Galatasaray University student Pelin Isilak, 19, in a bazaar in Istanbul. Photo by Umit Bektas/Reuters


"I am against Erdogan but would also be against my father if he asked for so much power."

Associate professor of pathology, Dr. Sevdegul Aydin Mungan, 40, in her laboratory in a university hospital in Trabzon. Photo by Umit Bektas/Reuters


"I am a humanist and a patriot. I had serious problems because of my headscarf while I was a student and then as an academic at the university hospital. I had friends wearing headscarves who left school and had mental problems. I am grateful to President Recep Tayyip Erdogan because under his rule I was aware again that I was human. I had the right to work with clothes that expressed my way of being. Erdogan is in love with his nation. If 'Yes' wins, we will become a more respectful and powerful country. But some countries are not comfortable with Turkey becoming more powerful."

Retired banker Mehmet Emin Erelvanli, 62, in Cesme. Photo by Umit Bektas/Reuters


"Journalists are being jailed. He appoints ministers, judges, prosecutors, university rectors etc. He already has enough power but is still asking for more. If this goes on, it will end very badly."

Housewife Merve Songur, 37, in Istanbul. Photo by Umit Bektas/Reuters


"I will say 'Yes' because all these changes are necessary for the good of this country. Erdogan is a real leader, to love him is different from any other kind of love. The European Union has double standards; they think Muslims are terrorists."

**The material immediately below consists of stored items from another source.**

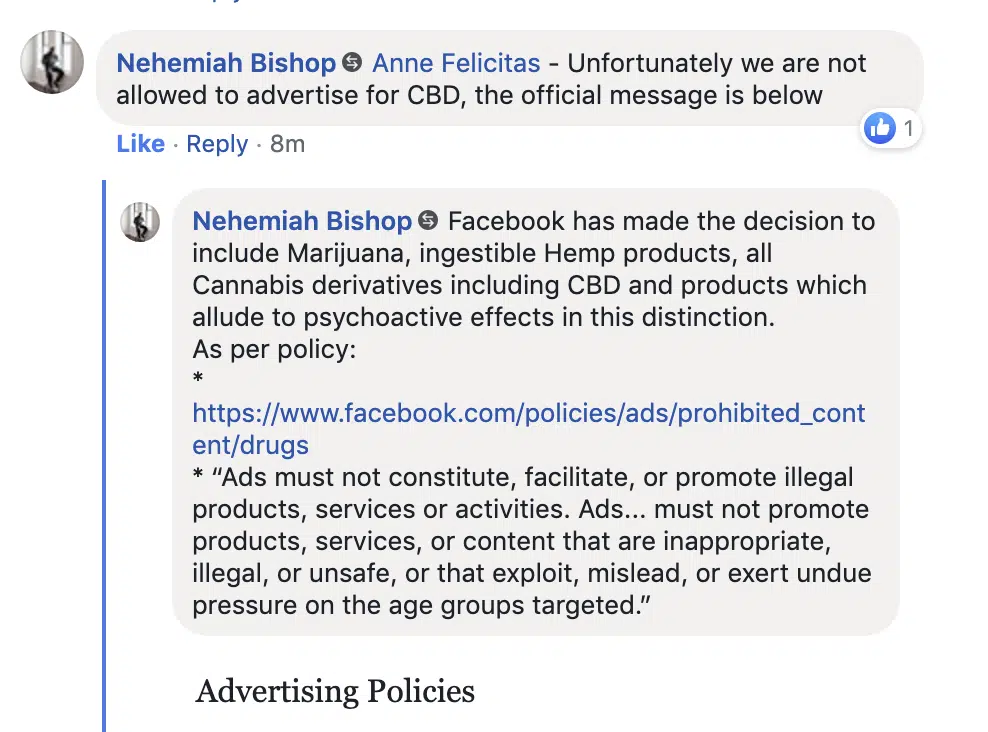Click the reaction pill containing the thumbs-up
This screenshot has height=732, width=988.
tap(890, 128)
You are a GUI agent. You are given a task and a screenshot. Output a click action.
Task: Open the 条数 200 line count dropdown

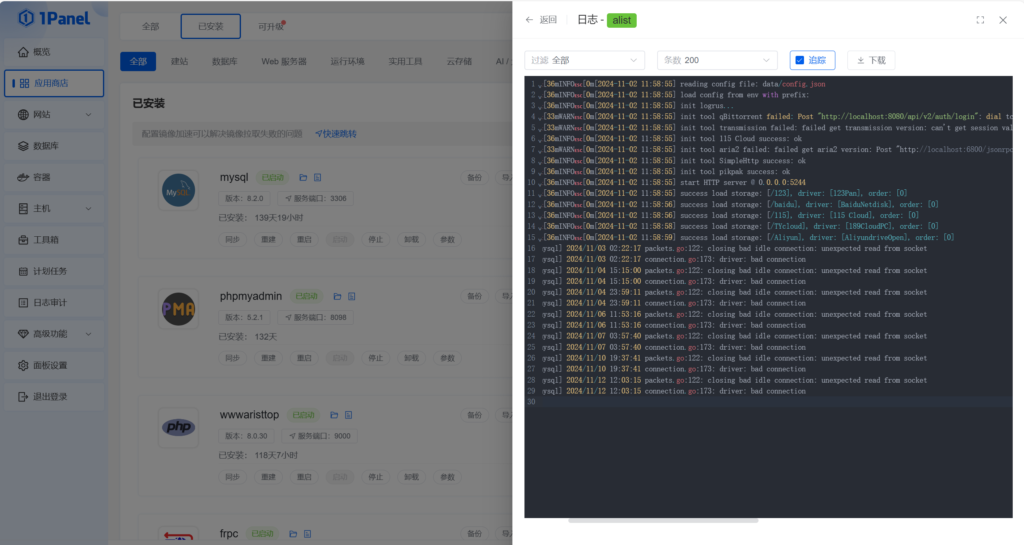pos(717,60)

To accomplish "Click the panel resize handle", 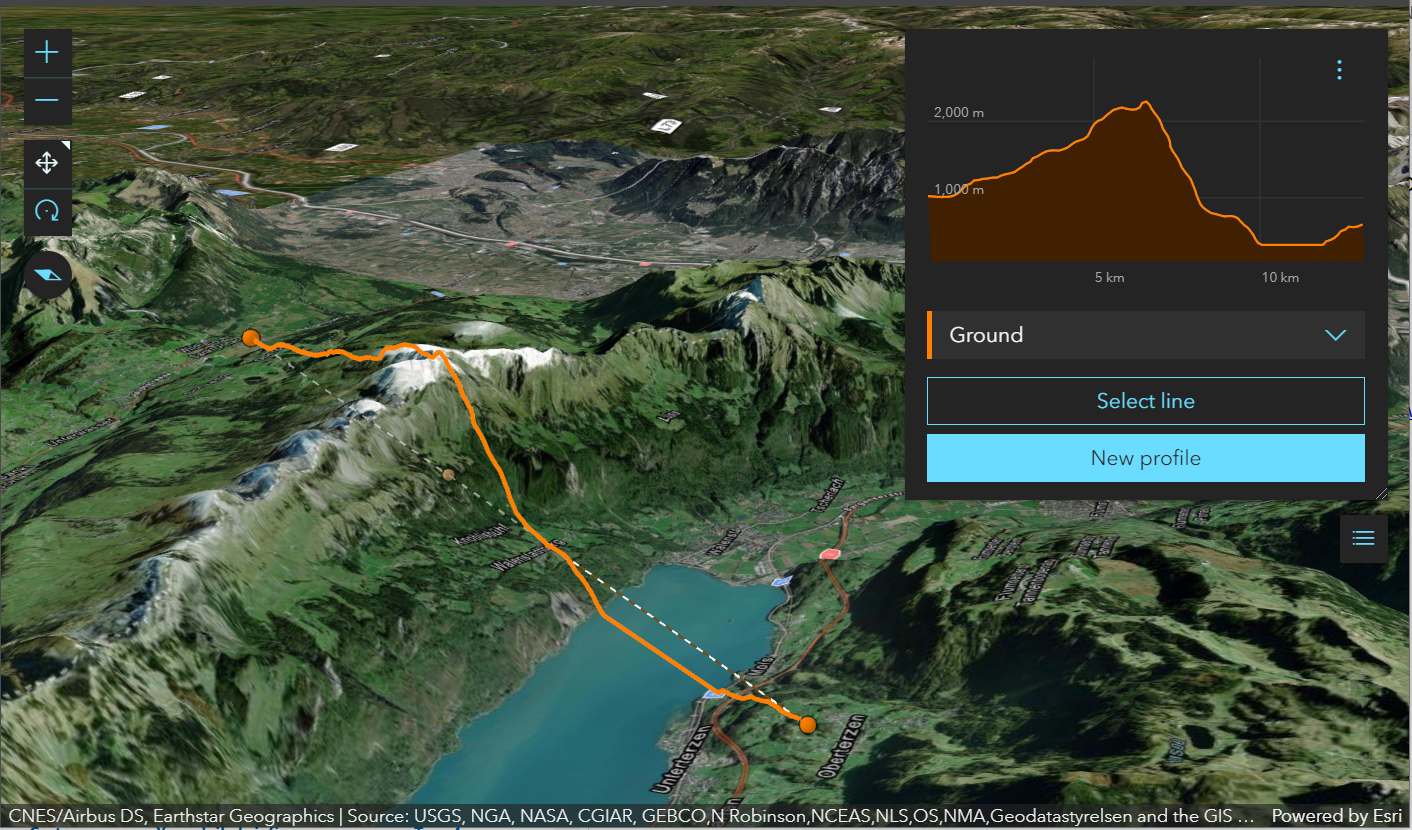I will click(x=1383, y=492).
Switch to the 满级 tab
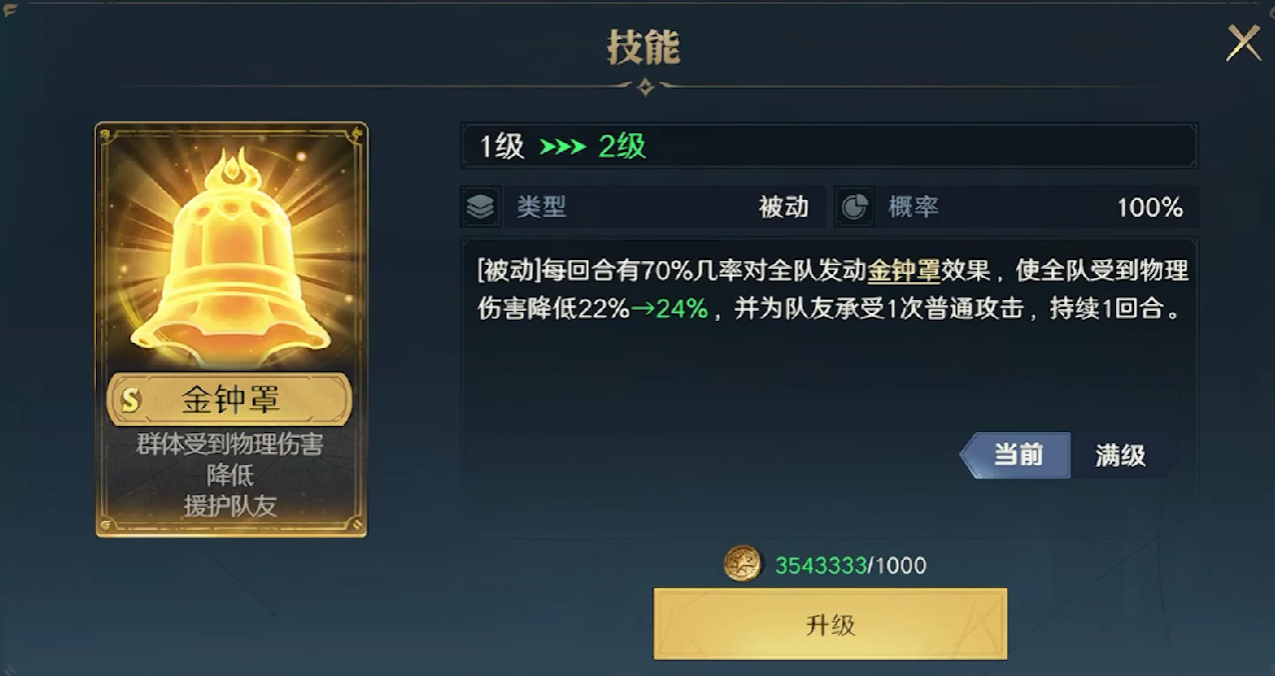The width and height of the screenshot is (1275, 676). tap(1120, 456)
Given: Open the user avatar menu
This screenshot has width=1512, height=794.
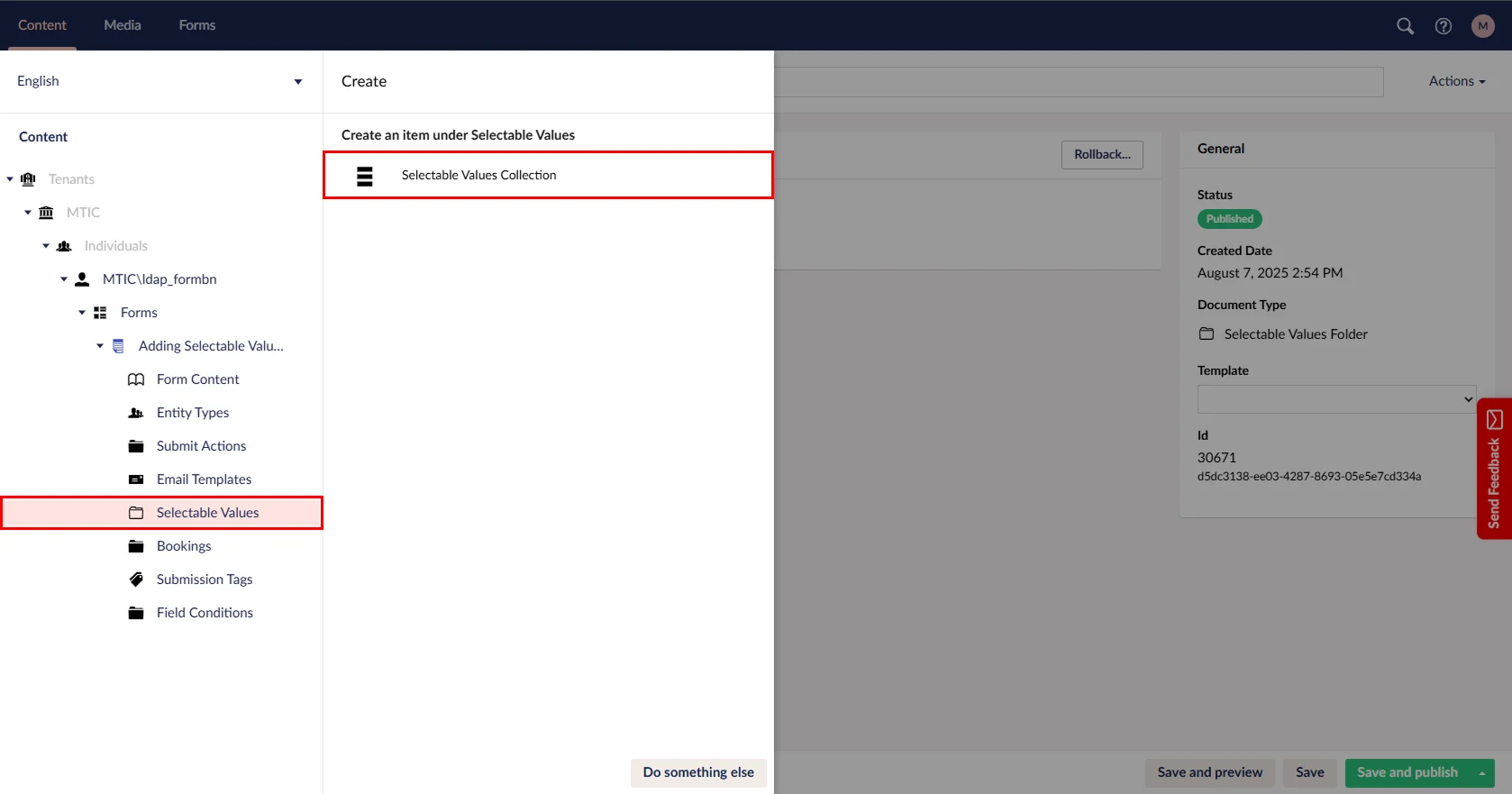Looking at the screenshot, I should [1482, 26].
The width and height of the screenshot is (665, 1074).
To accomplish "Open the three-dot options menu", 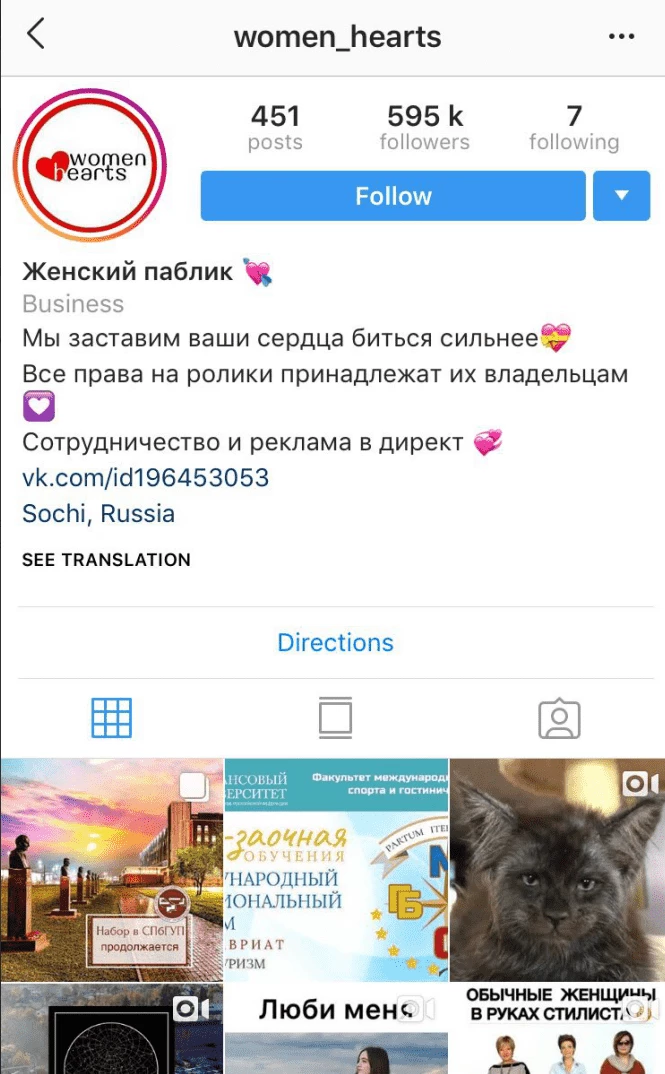I will pyautogui.click(x=621, y=36).
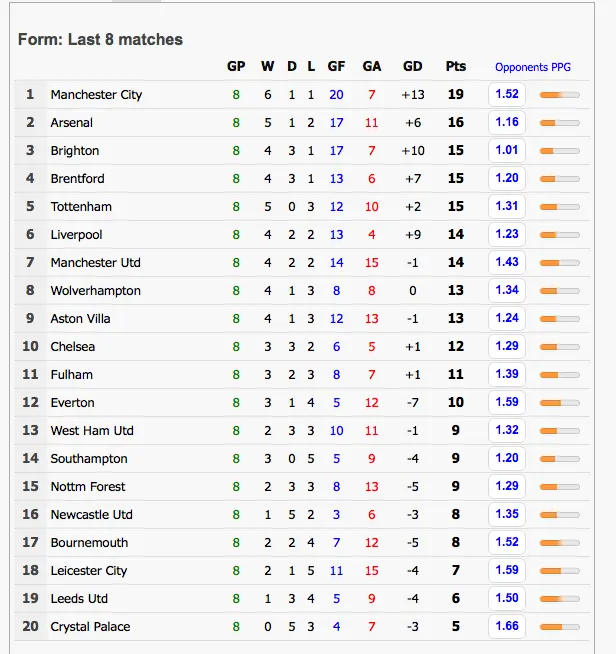Click the orange bar beside Leeds Utd
This screenshot has width=616, height=654.
559,599
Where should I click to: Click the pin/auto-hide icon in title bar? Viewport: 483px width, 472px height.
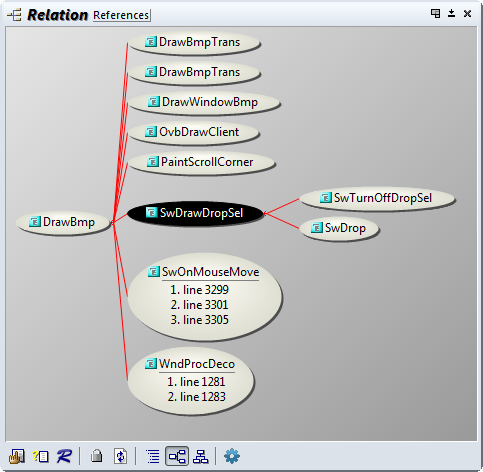point(451,13)
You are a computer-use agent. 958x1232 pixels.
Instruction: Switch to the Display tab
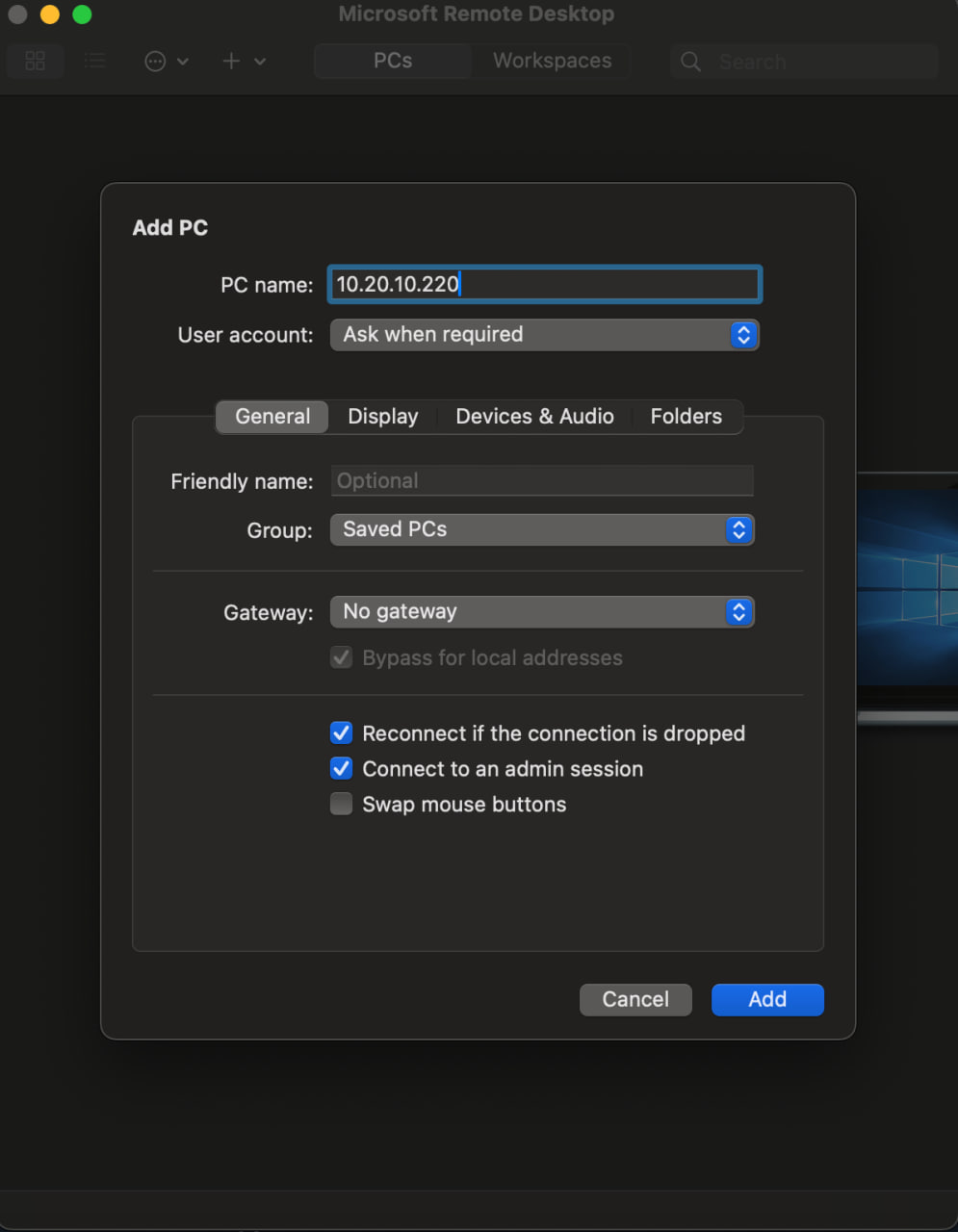coord(382,417)
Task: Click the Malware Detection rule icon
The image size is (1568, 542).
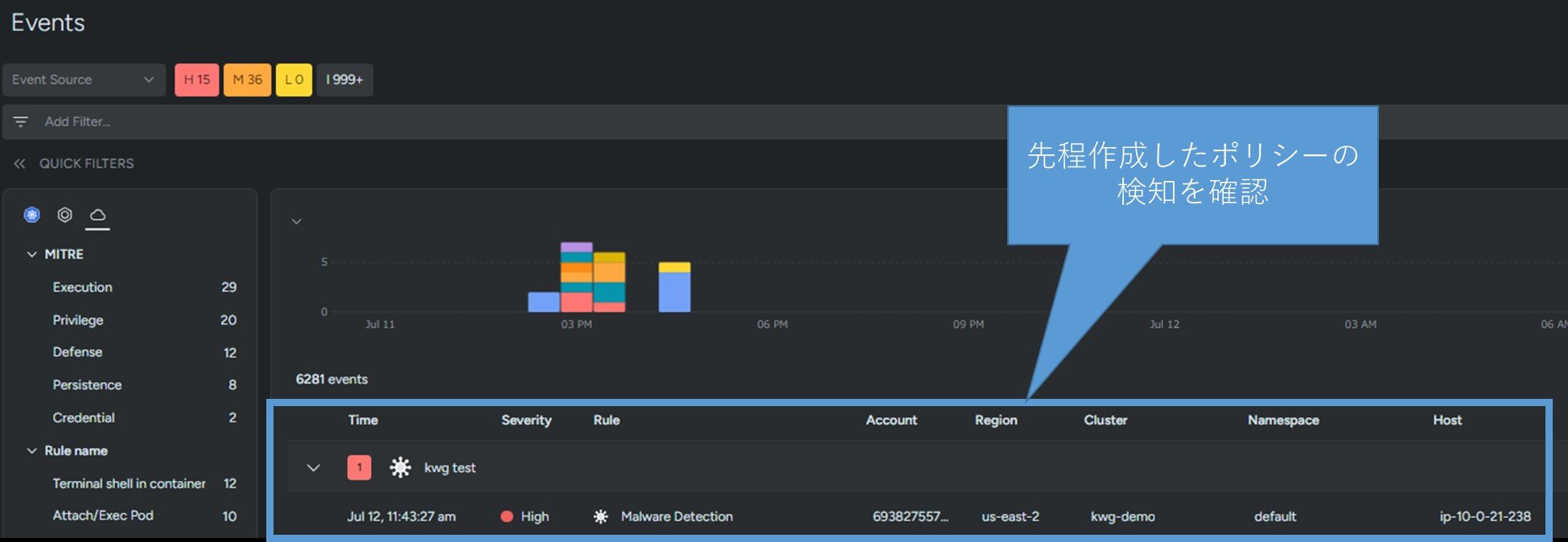Action: tap(601, 516)
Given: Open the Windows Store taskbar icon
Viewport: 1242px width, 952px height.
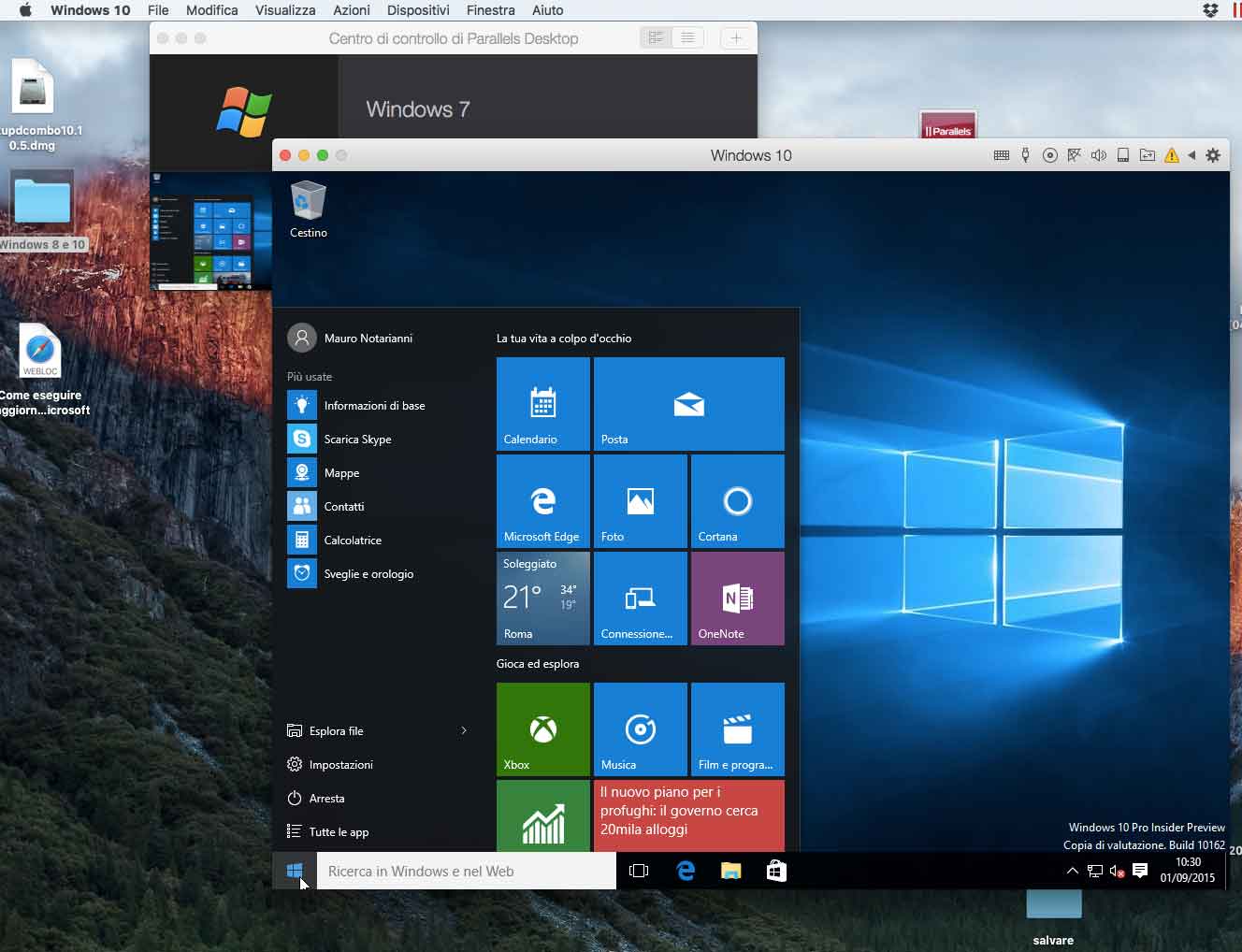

Armen Demirjiyan, 55, a bookseller and member of a small Armenian community in largely Kurdish Diyarbakir. Photo by Umit Bektas/Reuters


"I am a leftist. I will vote for 'No'. One man should not rule the country." Belonging to Turkey's Armenian community raises different issues for Demirjiyan. "I discovered that I was Armenian when I was 27 years old. My uncle said it at my father's funeral. The AK Party did not do enough for Armenians. Armenian schools are still teaching according to the Turkish system. Turkey's biggest problem is that it does not recognize the Armenian massacre as genocide. If Turkey continues this way, it will be like Syria. Turkey must be a member of the EU."